A large-scale study analyzing genetic screening for biomarkers associated with spinal muscular atrophy (SMA), cystic fibrosis (CF), and fragile X syndrome (FXS) adds new insights on the incidence of these genetic markers.
The study, published in the journal Genetics in Medicine, also highlights the importance of using genetic screening as a tool to better inform prenatal and newborn decision-making.
The use of genetic tests to identify individuals who may be at risk of developing disorders caused by genetic abnormalities has been widely debated. These tests may inform patients if they are carriers of a genetic disease-associated biomarker, and what the risk is of passing it on to their descendants.
Results of a survey to the SMA community showed that about 70-80 percent of patients and family members are in favor of preconception, prenatal, and newborn genetic screening. Many of them believed that such tests are important for informed decision-making, early treatment, and to promote SMA awareness. However, there are still many ethical and social concerns on this matter.
Advances in genetic screening technology have made it possible to extend the analysis to several recessive and chromosome X-linked medical conditions at the same time. The question remains which conditions should be included in the testing panels.
Since 2012, Victorian Clinical Genetics Services (VCGS) in Australia has offered the prepair multidisorder genetic carrier screening test for the presence of genetic biomarkers for SMA, CF, and FXS, combined with supportive care through genetic counseling consultations.
In the study titled “Reproductive genetic carrier screening for cystic fibrosis, fragile X syndrome, and spinal muscular atrophy in Australia: outcomes of 12,000 tests,” a team of researchers led by Alison Archibald, PhD, associate genetic counselor at VCGS, presented an analysis of the first 12,000 individual tests conducted with prepair.
They found that one in every 20 patients screened were carriers of a genetic disease-associated biomarker: 241 patients had SMA biomarkers, 342 patients had CF biomarkers, and 35 had FXS genetic markers. About 88 percent of these carriers had no prior family history of any of these conditions.
According to the pre-established protocol, 94.68 percent of SMA and CF carriers’ partners were also tested. The secondary testing showed that 0.42 percent of the couples, representing 1 in 240, were at high risk of having a child with one of the conditions.
Only one couple was identified with increased risk for SMA, and the woman was already pregnant at the time the screens were conducted. So they decided to undergo prenatal diagnosis, which confirmed the SMA diagnosis for the fetus. The test revealed the presence of two copies of SMN2 biomarker, indicating a high risk for an early-onset form of SMA. The couple decided to terminate the pregnancy.

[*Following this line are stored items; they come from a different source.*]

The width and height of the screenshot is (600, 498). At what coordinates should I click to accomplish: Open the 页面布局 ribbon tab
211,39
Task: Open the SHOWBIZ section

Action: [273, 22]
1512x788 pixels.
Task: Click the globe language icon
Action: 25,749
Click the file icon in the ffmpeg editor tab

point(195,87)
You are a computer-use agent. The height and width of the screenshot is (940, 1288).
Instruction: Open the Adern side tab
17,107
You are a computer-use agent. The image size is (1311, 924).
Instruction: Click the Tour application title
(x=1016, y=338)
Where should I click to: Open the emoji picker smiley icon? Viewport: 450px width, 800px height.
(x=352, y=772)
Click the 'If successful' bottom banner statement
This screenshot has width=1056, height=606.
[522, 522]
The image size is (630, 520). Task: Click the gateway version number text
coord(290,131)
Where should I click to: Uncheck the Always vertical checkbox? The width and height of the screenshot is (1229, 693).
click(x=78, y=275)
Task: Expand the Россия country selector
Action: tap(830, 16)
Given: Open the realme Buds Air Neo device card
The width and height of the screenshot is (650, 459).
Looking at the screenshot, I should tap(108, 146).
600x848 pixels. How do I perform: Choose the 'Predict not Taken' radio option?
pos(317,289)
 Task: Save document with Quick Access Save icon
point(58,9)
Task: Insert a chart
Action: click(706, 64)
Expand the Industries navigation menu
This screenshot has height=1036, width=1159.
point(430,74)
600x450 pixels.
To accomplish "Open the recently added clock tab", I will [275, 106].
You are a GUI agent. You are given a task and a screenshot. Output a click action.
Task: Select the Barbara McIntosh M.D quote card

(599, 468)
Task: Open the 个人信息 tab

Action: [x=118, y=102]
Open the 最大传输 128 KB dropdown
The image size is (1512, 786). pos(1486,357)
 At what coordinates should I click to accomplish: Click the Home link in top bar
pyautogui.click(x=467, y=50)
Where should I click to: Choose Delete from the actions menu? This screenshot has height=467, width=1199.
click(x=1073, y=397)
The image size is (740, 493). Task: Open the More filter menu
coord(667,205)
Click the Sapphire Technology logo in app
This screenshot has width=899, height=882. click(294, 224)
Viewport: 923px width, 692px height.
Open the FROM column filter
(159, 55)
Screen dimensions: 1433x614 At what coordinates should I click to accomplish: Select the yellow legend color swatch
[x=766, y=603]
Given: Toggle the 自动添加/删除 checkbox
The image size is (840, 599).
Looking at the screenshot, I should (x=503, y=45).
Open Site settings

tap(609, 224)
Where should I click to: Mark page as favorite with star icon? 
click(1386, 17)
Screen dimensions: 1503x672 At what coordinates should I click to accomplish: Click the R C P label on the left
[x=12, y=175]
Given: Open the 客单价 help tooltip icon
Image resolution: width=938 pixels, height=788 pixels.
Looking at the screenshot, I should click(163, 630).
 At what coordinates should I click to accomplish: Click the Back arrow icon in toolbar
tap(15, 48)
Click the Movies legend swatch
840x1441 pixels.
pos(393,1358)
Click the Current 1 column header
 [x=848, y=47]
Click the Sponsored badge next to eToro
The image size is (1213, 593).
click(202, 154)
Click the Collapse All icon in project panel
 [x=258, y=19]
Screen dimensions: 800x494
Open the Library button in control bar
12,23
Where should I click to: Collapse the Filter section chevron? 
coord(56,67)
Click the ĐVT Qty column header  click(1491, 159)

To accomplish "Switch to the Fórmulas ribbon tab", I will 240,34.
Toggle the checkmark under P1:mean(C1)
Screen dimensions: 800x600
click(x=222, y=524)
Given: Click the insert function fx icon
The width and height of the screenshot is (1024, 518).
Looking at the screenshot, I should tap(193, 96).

“This genetic carrier screening program for CF, FXS, and SMA has proven to be successful in identifying individuals and couples at increased risk of having a child affected by one of these conditions,” the researchers wrote.
The researchers believe that screening programs combining laboratory services with genetic counseling support are essential to ensure that the patient receives the needed support to make informed reproductive choices.
“This program has demonstrated that despite individual recessive conditions being relatively rare, when tested collectively, the combined chance of an affected child with one of the conditions is comparable to that of Down syndrome,” they wrote.
Overall, the study demonstrates that screening programs similar to this can provide reliable information with diagnostic value. In addition, it supports the expansion of the screening panels to other recessive conditions that may benefit from such a strategy.